We also like the 'pop-up' webcam, which recedes into the top of the screen for privacy when it's not in use. The speaker system is a little disappointing, though. The sound is quite powerful, but lacks substance -- especially on the bass -- and Dell does a much better job with the internal speakers on its rival XPS 27 all-in-one PC.
The base unit also houses most of the PC's other components. There's a single USB-C port and headphone socket on the right-hand edge, with the remaining four USB 3.0 ports, HDMI input and output, and Ethernet, all tucked annoyingly out of reach right at the back. The other notable feature around the back is the large air vent that runs almost the entire width of the base unit, and which emits a low -- but still audible -- hum from the cooling fan much of the time.
Price and performance
Here in the UK, the Envy 34 is currently only available in a single configuration, priced at £1,999 (inc. VAT, or £1665.83 ex. VAT, or $1,829.99 in the US). That price includes a quad-core Intel i7-7700T running at 2.9GHz (3.8GHz with TurboBoost), and a rather underwhelming 8GB of RAM (although HP's US website does offer additional configurations with 12GB and 16GB). Storage is more abundant, thankfully, with a 256GB solid-state drive functioning as the primary Windows C: drive, and a separate 1TB hard drive for additional storage.
The SSD performs well, reporting write and read speeds of 1520.7MB/s and 3150.3MB/s with ATTO Disk Benchmark, and allowing the Envy 34 to be up and running with Windows 10 in just 10 seconds. The secondary hard drive is a more modest performer, delivering 149MB/s for both write and read, but that's perfectly adequate for simply storing files and documents.

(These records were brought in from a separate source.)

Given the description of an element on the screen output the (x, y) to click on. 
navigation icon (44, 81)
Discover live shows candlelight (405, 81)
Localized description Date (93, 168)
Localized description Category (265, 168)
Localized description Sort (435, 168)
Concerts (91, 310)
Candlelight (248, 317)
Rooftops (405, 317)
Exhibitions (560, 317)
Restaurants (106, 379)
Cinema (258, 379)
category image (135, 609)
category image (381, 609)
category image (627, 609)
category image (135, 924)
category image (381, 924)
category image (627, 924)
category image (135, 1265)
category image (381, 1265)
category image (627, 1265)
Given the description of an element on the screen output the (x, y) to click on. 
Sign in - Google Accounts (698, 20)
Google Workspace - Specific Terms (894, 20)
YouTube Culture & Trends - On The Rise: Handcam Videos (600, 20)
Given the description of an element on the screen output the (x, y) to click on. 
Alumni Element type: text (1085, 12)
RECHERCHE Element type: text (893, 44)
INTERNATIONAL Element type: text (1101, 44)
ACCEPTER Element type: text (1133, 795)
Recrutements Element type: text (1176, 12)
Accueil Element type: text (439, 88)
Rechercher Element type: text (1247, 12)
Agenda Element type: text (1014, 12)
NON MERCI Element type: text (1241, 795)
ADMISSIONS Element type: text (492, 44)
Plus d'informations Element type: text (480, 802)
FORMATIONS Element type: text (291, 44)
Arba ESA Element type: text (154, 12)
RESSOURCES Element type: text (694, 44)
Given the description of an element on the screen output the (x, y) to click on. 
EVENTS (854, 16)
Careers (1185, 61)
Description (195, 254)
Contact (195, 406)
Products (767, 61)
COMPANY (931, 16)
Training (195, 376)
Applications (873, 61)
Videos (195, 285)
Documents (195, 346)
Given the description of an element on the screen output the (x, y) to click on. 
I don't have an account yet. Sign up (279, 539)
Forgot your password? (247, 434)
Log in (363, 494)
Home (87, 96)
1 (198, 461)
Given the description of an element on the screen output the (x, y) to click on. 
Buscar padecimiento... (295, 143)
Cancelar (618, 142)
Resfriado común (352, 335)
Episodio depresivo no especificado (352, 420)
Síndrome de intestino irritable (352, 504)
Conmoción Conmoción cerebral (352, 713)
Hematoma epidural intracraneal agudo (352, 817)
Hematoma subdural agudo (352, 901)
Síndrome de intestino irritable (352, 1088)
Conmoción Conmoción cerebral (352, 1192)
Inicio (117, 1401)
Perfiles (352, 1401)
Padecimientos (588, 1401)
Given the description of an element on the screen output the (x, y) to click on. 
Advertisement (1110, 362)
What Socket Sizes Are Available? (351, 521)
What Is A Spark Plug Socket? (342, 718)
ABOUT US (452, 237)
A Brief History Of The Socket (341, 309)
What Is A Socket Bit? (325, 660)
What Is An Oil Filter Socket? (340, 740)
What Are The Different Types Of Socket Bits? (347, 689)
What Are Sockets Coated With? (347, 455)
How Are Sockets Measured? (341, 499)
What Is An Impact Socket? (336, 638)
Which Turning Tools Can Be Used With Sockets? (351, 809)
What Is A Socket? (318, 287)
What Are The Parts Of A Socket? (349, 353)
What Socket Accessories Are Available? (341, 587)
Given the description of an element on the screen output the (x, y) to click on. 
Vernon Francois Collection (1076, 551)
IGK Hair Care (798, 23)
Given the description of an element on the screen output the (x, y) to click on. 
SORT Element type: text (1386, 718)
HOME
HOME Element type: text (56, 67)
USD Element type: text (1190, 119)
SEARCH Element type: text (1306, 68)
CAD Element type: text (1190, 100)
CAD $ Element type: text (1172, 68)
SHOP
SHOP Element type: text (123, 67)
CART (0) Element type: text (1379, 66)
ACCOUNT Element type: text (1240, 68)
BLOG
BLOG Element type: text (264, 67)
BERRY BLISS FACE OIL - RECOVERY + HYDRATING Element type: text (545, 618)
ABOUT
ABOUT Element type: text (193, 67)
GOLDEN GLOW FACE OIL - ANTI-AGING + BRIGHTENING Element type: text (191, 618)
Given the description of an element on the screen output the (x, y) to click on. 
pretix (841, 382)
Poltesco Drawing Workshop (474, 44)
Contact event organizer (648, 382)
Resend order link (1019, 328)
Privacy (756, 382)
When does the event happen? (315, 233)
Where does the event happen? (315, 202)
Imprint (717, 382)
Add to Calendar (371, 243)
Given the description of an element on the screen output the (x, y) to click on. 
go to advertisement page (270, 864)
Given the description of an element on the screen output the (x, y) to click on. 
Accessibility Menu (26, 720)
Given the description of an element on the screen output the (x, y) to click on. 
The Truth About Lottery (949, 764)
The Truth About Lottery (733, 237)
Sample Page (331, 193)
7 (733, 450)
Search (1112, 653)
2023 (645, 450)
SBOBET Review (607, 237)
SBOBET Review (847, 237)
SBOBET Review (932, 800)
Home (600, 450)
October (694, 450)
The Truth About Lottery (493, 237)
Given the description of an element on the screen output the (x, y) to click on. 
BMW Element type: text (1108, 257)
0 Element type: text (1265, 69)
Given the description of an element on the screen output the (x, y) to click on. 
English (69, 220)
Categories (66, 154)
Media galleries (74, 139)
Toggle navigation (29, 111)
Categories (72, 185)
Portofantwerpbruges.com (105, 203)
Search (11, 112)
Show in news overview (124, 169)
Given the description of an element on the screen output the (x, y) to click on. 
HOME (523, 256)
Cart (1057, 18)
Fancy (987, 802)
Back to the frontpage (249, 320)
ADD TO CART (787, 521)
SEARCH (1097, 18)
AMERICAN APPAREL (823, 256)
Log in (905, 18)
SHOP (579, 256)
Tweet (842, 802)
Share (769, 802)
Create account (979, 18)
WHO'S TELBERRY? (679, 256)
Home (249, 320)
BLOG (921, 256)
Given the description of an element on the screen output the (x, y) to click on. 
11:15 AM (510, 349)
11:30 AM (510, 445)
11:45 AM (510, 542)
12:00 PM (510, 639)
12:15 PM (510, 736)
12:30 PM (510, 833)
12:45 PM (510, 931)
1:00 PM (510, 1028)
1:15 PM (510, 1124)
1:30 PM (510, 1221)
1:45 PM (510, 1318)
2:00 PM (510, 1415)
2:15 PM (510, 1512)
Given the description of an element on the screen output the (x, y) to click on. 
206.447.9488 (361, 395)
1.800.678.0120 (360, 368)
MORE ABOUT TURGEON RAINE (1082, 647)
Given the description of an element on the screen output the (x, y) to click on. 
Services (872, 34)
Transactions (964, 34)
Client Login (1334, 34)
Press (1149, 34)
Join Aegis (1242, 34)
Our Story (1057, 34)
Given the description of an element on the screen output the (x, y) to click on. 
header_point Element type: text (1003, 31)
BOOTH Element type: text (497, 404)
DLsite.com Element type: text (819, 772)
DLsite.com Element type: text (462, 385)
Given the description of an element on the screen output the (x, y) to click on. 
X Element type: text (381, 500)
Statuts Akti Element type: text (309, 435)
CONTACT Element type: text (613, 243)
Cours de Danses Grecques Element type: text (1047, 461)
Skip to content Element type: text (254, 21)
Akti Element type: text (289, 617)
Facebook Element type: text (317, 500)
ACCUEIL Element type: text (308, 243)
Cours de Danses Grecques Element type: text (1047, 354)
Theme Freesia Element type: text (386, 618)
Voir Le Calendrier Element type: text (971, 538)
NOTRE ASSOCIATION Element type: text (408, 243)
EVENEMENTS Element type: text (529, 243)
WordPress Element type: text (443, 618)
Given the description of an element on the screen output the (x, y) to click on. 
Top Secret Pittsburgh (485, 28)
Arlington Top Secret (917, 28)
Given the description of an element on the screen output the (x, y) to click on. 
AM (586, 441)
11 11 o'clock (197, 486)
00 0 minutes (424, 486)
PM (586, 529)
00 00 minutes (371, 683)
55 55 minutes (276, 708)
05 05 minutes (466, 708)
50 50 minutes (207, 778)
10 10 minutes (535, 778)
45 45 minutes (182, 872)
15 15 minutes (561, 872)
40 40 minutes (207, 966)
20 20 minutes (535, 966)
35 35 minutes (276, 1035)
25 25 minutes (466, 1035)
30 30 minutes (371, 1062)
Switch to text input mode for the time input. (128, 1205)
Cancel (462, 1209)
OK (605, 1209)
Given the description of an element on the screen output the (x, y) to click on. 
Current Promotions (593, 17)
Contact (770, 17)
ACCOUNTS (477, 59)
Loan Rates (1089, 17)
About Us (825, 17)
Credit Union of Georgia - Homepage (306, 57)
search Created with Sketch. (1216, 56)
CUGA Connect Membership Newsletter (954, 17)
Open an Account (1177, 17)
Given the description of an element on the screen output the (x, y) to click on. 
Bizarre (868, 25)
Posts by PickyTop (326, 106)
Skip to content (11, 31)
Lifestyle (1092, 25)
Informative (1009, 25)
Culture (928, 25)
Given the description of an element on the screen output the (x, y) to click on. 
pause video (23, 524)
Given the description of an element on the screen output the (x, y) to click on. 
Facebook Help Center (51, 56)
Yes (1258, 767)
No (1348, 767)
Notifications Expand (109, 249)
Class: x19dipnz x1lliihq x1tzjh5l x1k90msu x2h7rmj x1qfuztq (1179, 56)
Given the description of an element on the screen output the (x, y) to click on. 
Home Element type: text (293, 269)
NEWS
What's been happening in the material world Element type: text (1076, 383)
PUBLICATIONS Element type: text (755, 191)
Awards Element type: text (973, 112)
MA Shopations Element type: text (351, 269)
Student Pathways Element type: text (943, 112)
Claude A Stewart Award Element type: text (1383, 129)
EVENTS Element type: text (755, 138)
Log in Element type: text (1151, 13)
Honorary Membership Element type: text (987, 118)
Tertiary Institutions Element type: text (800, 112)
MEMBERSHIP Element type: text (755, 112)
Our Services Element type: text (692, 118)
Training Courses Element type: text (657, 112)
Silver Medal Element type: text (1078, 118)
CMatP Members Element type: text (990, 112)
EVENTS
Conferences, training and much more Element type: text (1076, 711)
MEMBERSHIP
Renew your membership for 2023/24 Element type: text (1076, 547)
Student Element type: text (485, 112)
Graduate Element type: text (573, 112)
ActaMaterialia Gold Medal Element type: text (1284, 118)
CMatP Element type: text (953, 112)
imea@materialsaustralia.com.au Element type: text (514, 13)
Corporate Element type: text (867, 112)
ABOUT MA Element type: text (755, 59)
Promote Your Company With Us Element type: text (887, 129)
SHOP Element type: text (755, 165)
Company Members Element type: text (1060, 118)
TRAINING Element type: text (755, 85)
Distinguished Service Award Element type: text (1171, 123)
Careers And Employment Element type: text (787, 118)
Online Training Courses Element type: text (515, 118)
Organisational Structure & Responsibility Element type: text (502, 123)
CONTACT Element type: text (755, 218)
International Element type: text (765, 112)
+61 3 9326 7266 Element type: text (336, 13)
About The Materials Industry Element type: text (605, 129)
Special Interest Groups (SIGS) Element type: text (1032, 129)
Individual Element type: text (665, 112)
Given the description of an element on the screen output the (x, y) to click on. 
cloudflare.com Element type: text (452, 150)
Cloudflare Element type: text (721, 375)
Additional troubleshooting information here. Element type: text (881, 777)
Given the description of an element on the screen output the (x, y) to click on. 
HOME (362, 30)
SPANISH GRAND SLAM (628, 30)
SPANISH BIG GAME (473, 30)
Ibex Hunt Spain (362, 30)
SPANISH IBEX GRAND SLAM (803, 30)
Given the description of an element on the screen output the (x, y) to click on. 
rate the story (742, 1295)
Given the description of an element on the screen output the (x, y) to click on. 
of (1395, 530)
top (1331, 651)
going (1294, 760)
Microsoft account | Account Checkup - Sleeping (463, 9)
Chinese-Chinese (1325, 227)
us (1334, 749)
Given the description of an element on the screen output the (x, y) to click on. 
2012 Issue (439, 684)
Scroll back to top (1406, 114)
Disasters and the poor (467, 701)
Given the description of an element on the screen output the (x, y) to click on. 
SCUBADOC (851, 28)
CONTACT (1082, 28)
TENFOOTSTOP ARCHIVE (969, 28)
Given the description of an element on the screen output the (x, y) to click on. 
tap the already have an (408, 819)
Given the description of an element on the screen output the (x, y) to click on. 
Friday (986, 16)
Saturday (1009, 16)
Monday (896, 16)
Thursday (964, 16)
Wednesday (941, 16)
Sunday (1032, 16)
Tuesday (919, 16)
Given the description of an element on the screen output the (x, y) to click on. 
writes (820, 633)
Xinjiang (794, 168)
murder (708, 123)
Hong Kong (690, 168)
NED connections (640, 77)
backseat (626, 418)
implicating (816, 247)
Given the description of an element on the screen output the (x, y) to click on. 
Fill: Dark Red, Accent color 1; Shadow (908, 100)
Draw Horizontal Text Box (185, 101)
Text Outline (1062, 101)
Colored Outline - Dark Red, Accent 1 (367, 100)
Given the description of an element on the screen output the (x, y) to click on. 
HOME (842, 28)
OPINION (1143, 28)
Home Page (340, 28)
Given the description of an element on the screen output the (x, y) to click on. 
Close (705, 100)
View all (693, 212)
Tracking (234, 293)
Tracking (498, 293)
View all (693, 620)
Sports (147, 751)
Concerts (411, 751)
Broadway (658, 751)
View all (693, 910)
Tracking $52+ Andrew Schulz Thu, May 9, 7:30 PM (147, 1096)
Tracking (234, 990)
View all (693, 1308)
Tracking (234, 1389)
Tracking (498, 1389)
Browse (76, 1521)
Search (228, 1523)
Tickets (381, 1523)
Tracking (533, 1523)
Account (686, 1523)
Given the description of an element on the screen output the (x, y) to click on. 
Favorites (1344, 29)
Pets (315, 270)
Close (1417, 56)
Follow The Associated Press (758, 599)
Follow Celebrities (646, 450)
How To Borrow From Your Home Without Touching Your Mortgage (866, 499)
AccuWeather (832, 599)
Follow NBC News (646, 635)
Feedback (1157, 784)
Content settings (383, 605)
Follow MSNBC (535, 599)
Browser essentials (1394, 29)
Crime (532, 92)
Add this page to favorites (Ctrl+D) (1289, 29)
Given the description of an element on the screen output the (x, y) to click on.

There's enough raw horsepower to handle a variety of applications too, with the i7 processor achieving strong single- and multi-processor scores of 4480 and 13,600 respectively in the Geekbench 4 test suite. And while HP doesn't market the Envy 34 as a graphics workstation, its score of 89 frames per second (fps) in Cinebench R15's OpenGL test shows it can handle gaming at home, or video-editing for business presentations -- although, in both cases, many users might prefer a display with true 4K resolution. However, our main concern is the fact that the Envy 34 provides even fewer upgrade options than Apple's iMac. The single configuration available in the UK doesn't provide any build-to-order options, and while HP's data sheet states that the Envy 34's two memory slots can handle up to 16GB of RAM, there's no easy access to the motherboard for user upgrades, which seems remarkably short-sighted for such a high-end PC.
It's hard not to admire the sheer extravagance of HP's Envy 34 and, on a more practical level, it's certainly powerful enough to handle a variety of creative applications, as well as entertainment and gaming. However, it still seems a little uncertain of its target audience. Gamers and business users alike will lament the lack of expansion and upgrade potential, while video buffs and Netflix addicts might simply prefer to buy a 4K display for their existing PC. If you can afford it, then the Envy 34 provides a stylish and impressive home entertainment system or executive desktop PC -- but that curved screen will have to work pretty hard to justify the price tag.